Edgeworthia suffered considerable damage in winters when temperatures dropped below zero. Shrubs that were 10 feet across required pruning of dead wood to 25% of their size. Half this loss was recovered the first year, and all growth the second year. Four years later, shrubs have grown to 12 feet or more in width. It appears that zone 7 is a proper rating.

The results of the frigid (for this area) weather were mixed, and illustrate the difficulties in hardiness ratings. Several gardenias optimistically rated for zones 6a and 6b never had a chance, though one marginally survived, sprouting a few leaves from the roots, which died a month or two later.

Distylium is gaining popularity in the southeast, but this zone 7 evergreen in the witch hazel family is uncommon in the mid Atlantic. After a slow start when several barely survived a winter with temperatures below zero, growth in full sun is excellent, and passable in medium shade.
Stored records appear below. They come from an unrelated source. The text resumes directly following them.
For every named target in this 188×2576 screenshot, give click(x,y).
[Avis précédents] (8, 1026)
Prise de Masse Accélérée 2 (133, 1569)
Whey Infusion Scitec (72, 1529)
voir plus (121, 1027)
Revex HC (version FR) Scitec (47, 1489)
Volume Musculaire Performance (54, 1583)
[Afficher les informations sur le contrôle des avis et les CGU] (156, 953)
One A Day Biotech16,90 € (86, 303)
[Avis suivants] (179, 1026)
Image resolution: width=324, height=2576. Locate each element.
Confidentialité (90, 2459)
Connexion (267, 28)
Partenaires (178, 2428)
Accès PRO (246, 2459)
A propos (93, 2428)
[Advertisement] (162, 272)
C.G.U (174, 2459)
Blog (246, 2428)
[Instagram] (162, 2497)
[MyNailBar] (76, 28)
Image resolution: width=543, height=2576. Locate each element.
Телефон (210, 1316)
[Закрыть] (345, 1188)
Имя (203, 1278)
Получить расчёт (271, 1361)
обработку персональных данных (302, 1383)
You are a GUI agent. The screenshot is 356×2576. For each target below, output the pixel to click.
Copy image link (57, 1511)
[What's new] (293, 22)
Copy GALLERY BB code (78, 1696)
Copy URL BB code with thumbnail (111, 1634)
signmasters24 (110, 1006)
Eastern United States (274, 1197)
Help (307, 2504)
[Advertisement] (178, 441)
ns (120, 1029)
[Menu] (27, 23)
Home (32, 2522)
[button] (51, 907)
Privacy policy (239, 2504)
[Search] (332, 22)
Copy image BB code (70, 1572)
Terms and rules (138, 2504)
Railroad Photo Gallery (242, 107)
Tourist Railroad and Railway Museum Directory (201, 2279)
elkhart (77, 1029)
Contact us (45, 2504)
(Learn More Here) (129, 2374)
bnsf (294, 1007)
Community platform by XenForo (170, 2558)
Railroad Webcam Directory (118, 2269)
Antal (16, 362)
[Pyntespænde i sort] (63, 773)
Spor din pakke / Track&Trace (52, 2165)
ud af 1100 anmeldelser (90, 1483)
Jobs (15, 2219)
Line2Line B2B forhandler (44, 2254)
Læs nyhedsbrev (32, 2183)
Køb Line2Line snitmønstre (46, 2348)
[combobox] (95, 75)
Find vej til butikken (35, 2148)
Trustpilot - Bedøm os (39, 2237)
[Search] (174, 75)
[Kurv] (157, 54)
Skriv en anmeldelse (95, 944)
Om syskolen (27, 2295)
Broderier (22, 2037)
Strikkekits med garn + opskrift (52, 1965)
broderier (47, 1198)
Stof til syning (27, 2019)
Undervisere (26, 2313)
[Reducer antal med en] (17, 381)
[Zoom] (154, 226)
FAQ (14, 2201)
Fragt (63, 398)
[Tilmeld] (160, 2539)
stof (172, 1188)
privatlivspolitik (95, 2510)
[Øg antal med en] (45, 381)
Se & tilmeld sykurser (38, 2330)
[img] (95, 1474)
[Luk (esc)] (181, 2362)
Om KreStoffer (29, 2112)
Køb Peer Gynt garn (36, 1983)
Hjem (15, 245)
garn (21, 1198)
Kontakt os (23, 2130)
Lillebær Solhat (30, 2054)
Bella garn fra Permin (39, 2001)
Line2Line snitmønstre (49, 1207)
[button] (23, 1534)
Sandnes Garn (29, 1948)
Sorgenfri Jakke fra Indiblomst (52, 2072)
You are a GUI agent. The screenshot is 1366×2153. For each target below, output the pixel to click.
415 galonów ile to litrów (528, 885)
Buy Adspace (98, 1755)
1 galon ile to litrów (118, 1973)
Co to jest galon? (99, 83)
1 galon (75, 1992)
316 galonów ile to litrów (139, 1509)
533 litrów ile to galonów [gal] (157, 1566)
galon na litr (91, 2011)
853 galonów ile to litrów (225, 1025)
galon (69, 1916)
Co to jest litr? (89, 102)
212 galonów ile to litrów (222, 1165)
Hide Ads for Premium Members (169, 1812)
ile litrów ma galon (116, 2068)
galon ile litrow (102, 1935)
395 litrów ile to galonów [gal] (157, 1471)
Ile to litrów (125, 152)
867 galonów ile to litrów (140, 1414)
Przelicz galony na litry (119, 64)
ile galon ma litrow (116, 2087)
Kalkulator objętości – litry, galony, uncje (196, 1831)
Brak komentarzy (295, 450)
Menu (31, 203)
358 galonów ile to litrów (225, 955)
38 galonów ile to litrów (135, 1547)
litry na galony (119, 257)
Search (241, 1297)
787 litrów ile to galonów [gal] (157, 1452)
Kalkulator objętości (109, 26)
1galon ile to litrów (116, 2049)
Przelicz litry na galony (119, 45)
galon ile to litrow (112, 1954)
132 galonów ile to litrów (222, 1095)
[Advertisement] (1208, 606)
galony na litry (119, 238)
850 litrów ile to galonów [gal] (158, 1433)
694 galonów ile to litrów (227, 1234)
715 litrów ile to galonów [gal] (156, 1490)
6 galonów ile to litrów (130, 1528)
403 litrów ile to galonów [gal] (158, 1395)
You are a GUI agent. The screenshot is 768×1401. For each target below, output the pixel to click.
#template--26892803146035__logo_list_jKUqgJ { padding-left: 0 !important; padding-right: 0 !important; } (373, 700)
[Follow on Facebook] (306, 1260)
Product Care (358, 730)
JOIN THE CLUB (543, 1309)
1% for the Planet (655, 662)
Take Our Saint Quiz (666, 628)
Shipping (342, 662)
Early spring flowers have not been seen, possibly as a result of cold, though the small flowers seem to be a minor point of attraction.

Several shrubs rated for zone 7 sailed through temperatures below zero, while others suffered, but survived. With this experience, I watch these zone 7 survivors today as temperatures drop to zero. This afternoon, all seem okay, but tomorrow? And, often mild cold damage doesn’t show for weeks, so the verdict will not be assuredly known for a while.

5 Comments Add yours

  1. Judith Kuzmick says:

    Vitex or chaste tree is another that is on the edge of hardiness here. I had a beautiful one for a couple years but it finally succumbed to a cold winter.

    1. Dave says:

      Vitex has survived to six or seven below zero in this garden, but it has been damaged at zero degrees. The shrub in this garden is smaller than five years ago, so even after mild winters it has not recovered fully.

  2. Ruth says:

    Dear Dave, I’m sorry some of the zones were incorrect, and the flowers have died…but hopefully spring will come again with beautiful flowers and colours once more. Thank you as always for the wonderful posts and delightful photos . Happy New Year.

    1. Dave says:

      The garden is a long time research project. A part of its interest is considering how plants interact with varying environmental conditions.

      1. Margaret-Rose Durham says:

        Always enjoy your ramblings through the garden.